## The task
Pictures do not belong in the copy; retype the records below exactly.

## Exercise materials
────────────────────

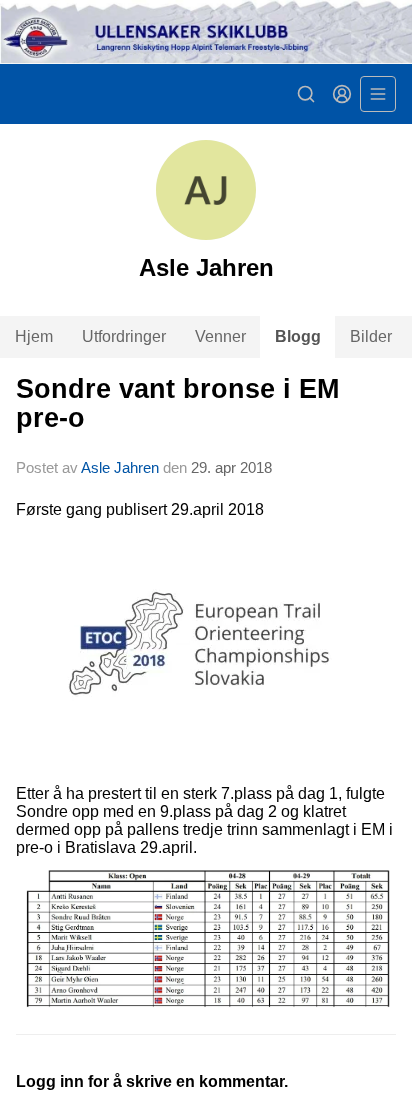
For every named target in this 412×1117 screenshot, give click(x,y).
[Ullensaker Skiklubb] (206, 32)
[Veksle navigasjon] (378, 94)
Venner (220, 336)
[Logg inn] (342, 94)
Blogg (298, 336)
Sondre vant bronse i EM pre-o (177, 403)
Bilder (371, 336)
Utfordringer (124, 336)
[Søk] (306, 94)
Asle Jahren (120, 467)
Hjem (34, 336)
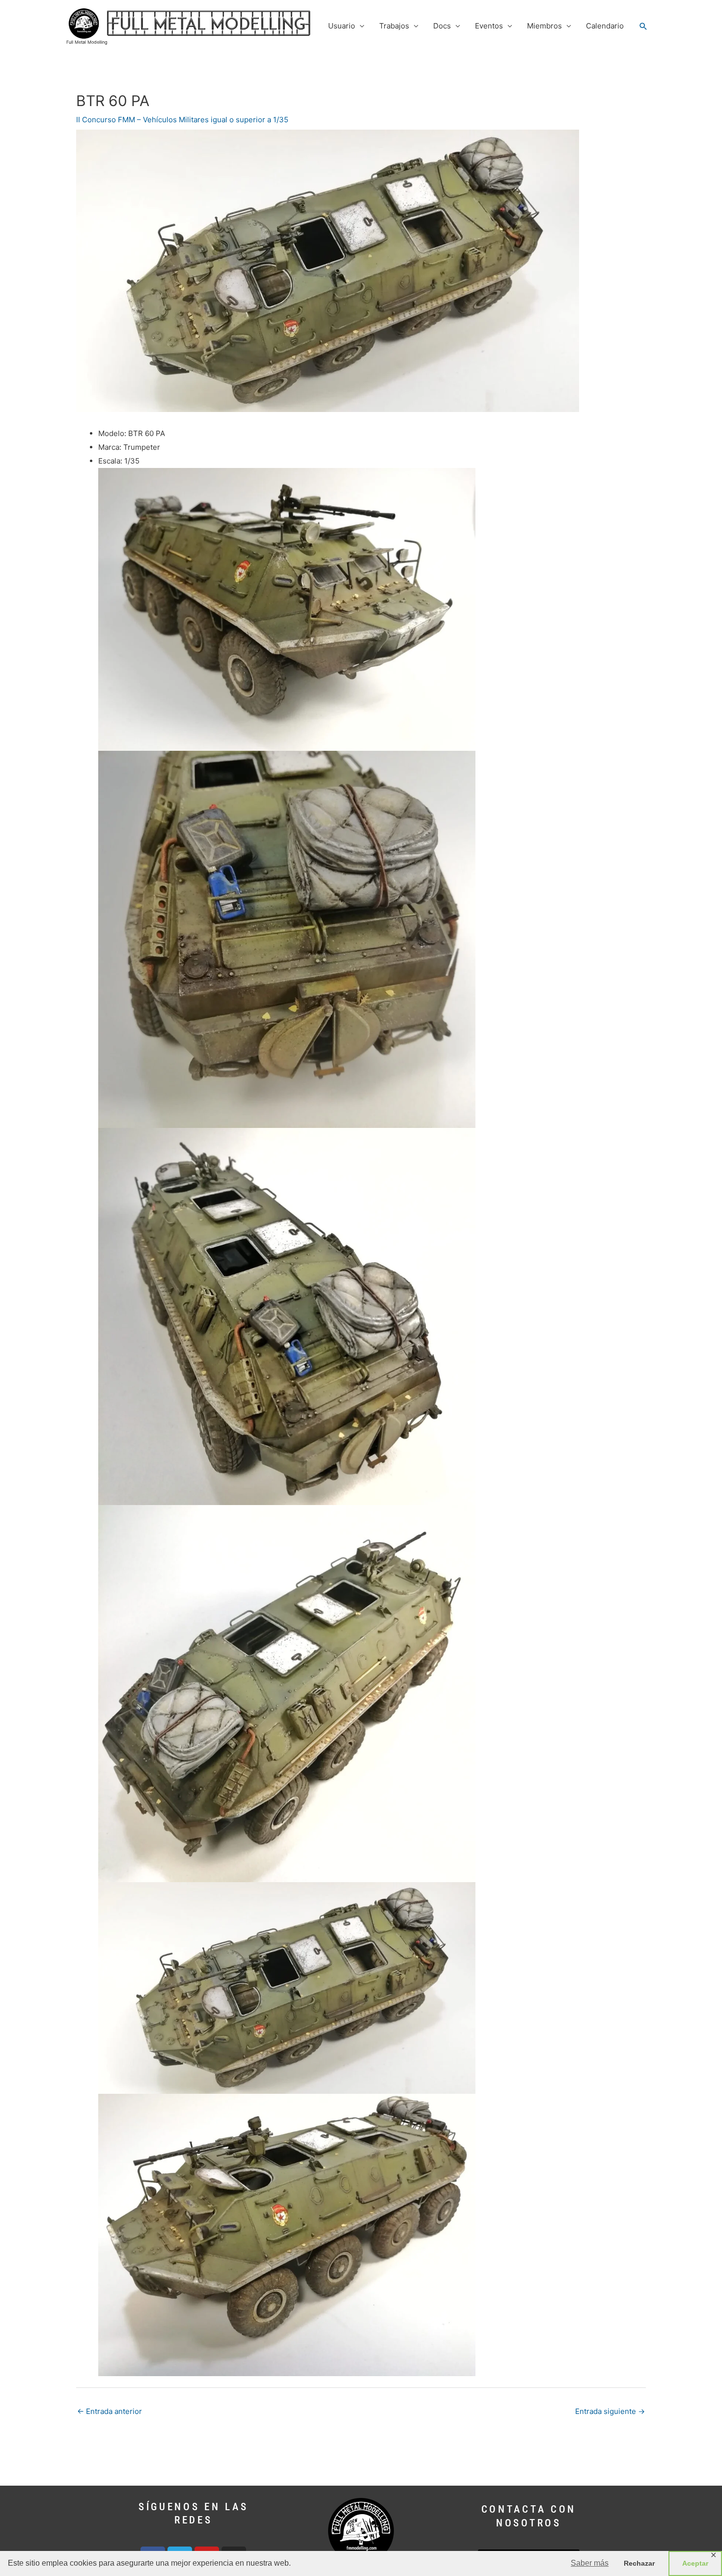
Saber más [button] (590, 2563)
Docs (442, 25)
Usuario (341, 25)
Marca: (109, 447)
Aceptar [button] (695, 2563)
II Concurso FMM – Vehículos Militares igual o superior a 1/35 (182, 119)
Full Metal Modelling (86, 42)
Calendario (605, 25)
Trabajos (394, 25)
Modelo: (112, 433)
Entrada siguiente (610, 2411)
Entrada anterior (109, 2411)
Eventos (489, 25)
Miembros (544, 25)
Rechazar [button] (639, 2563)
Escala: (110, 461)
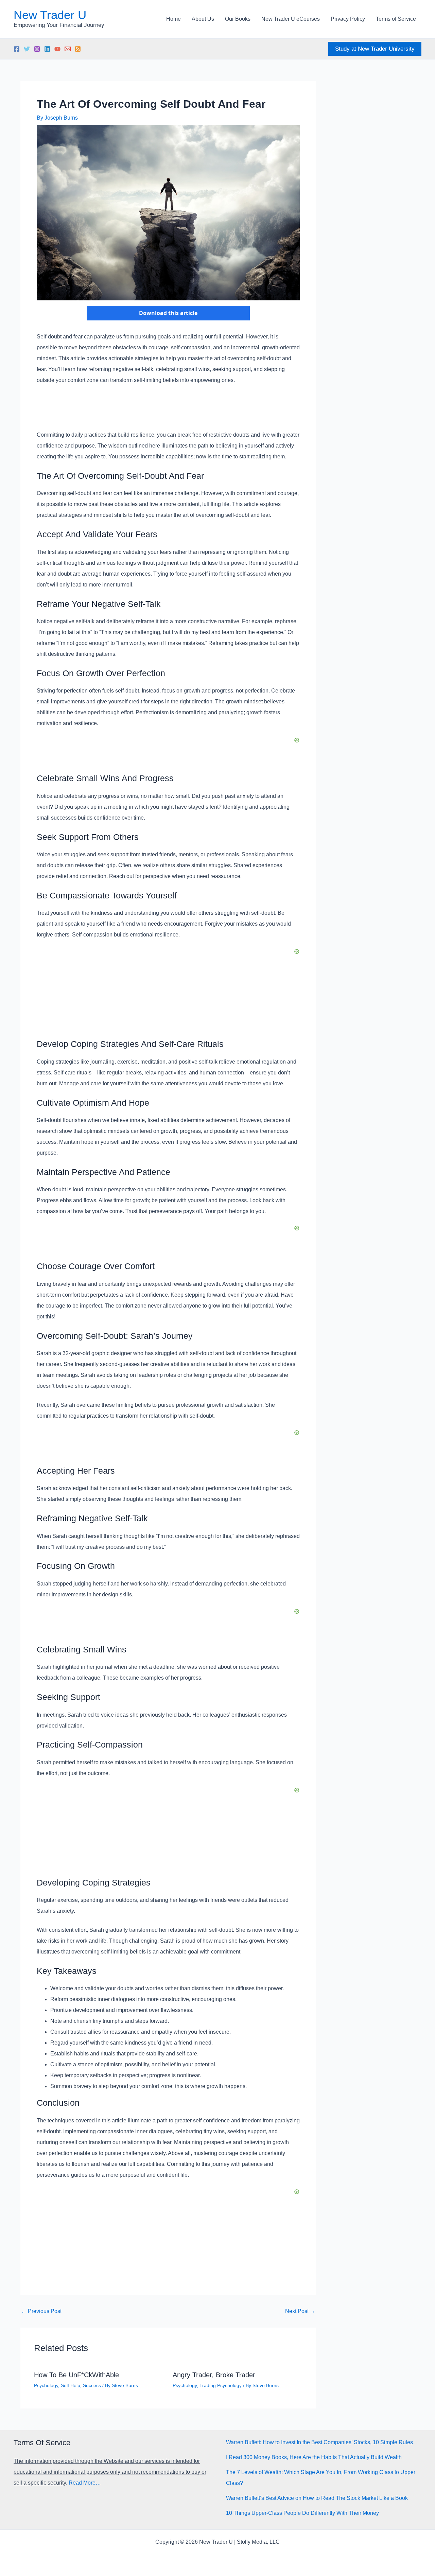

────────────────────

## Response to the task
For every named target in this 412×1117 screenshot, give click(x,y).
[Ullensaker Skiklubb] (206, 32)
[Veksle navigasjon] (378, 94)
Venner (220, 336)
[Logg inn] (342, 94)
Blogg (298, 336)
Sondre vant bronse i EM pre-o (177, 403)
Bilder (371, 336)
Utfordringer (124, 336)
[Søk] (306, 94)
Asle Jahren (120, 467)
Hjem (34, 336)
Saber más [button] (590, 2563)
Docs (442, 25)
Usuario (341, 25)
Marca: (109, 447)
Aceptar [button] (695, 2563)
II Concurso FMM – Vehículos Militares igual o superior a 1/35 (182, 119)
Full Metal Modelling (86, 42)
Calendario (605, 25)
Trabajos (394, 25)
Modelo: (112, 433)
Entrada siguiente (610, 2411)
Entrada anterior (109, 2411)
Eventos (489, 25)
Miembros (544, 25)
Rechazar [button] (639, 2563)
Escala: (110, 461)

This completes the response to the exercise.